Он замолчал, похоже, погрузившись в воспоминания, и я ждала, стараясь не выдать своего нетерпения.

– На ее долю выпало очень трудное детство, – продолжил он, – родители жили отдельно, а ее мать трудно назвать хорошей или заботливой. Но об этом должна рассказать тебе Амалия, это ее история, а не моя. – Он слегка покачал головой. – Короче говоря, я рассказал ей о танцевальной студии, и она начала ходить туда со мной. Поначалу мы просто дружили, но постепенно наши чувства переросли в… нечто большее. Я влюбился в нее, хотя мы были очень разными. Начнем с того, что я был на девять лет старше. Она окончила среднюю школу, а я стал доктором медицины. Мы происходили из очень разных семей как по общественному, так и по экономическому положению. Мои родители и Тревор с Клаудией с самого начала не одобряли наш роман. Но… в общем, ты же знаешь ее. – Он улыбнулся. – Ты знаешь, что она обладает на редкость притягательной натурой.
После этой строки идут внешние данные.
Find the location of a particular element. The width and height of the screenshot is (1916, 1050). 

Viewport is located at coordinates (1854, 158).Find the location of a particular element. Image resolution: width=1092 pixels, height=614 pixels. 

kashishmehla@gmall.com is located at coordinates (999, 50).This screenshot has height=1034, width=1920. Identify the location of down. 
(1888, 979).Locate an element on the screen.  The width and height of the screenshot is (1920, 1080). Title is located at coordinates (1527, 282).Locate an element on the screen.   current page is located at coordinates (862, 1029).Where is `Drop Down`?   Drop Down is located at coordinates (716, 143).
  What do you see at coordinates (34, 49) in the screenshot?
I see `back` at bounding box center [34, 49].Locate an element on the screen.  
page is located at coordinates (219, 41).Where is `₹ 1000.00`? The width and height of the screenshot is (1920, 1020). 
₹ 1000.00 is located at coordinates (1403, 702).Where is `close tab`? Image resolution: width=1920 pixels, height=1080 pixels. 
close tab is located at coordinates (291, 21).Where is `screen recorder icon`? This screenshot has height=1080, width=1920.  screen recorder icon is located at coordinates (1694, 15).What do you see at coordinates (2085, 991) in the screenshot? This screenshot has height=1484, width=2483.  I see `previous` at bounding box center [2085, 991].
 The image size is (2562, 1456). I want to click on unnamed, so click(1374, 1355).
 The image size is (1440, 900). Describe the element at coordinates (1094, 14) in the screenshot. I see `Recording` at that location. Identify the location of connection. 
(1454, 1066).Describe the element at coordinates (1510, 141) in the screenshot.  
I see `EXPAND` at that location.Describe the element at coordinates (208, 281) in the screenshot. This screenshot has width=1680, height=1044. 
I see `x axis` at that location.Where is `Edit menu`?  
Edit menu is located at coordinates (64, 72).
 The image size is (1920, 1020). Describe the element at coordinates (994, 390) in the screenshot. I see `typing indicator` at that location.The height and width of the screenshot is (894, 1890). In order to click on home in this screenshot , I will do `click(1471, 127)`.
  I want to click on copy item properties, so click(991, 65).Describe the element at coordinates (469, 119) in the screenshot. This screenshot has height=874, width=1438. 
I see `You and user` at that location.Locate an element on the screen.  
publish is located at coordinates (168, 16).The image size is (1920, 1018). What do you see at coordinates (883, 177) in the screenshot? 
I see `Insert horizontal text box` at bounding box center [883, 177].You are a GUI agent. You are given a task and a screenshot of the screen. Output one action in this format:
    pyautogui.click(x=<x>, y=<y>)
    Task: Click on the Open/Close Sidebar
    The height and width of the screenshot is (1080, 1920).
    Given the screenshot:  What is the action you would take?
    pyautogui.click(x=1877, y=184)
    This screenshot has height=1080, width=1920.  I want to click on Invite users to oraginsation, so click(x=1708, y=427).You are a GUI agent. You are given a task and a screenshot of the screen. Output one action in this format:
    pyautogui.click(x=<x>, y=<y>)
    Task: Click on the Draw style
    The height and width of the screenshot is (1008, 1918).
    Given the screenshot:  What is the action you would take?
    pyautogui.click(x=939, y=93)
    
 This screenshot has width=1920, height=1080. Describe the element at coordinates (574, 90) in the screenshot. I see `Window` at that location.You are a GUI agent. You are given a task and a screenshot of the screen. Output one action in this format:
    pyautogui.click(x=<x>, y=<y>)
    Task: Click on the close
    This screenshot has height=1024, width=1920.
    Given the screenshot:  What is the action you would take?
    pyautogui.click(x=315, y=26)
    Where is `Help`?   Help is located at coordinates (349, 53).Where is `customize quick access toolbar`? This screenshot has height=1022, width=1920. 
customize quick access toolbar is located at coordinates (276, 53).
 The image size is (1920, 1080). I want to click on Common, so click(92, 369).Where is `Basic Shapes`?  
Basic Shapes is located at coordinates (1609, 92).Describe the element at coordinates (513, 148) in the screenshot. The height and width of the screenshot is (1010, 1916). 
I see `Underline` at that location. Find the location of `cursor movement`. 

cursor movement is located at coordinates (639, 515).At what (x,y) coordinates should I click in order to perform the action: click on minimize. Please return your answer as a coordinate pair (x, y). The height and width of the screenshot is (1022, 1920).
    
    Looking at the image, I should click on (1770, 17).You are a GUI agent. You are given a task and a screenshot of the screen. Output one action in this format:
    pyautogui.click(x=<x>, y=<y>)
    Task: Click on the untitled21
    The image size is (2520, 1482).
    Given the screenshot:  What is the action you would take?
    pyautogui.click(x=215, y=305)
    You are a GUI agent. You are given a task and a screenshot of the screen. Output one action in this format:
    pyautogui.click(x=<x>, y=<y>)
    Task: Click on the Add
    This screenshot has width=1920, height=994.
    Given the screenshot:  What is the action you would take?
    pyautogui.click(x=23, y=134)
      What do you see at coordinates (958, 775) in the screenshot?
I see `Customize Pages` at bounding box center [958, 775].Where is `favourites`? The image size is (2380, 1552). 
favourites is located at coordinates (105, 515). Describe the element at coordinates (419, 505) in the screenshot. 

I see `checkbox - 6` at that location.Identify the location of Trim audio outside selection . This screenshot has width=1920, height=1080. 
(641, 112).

Я кивнула. Мне было так странно слышать, как он рассказывает о романе, не имевшем отношения к моей матери. Внутренне сжавшись, я напряженно сцепила руки на коленях, сознавая, что сама попросила рассказать эту историю, и мне не хотелось, чтобы он смягчал ее, даже если она приводила меня в страшное замешательство.

– Я еще не встречал человека, похожего на нее, – продолжил папа. – Мои родственники казались в сравнении с ней жутко строгими… и какими-то скованными. А я как будто нашел человека, с которым мог наконец почувствовать себя свободным и спокойным.

Я поняла, что он имел в виду. Казалось, в мире не существует ничего, что могло бы вывести Амалию из себя. Она плыла по течению, принимая все, что попадалось на ее пути.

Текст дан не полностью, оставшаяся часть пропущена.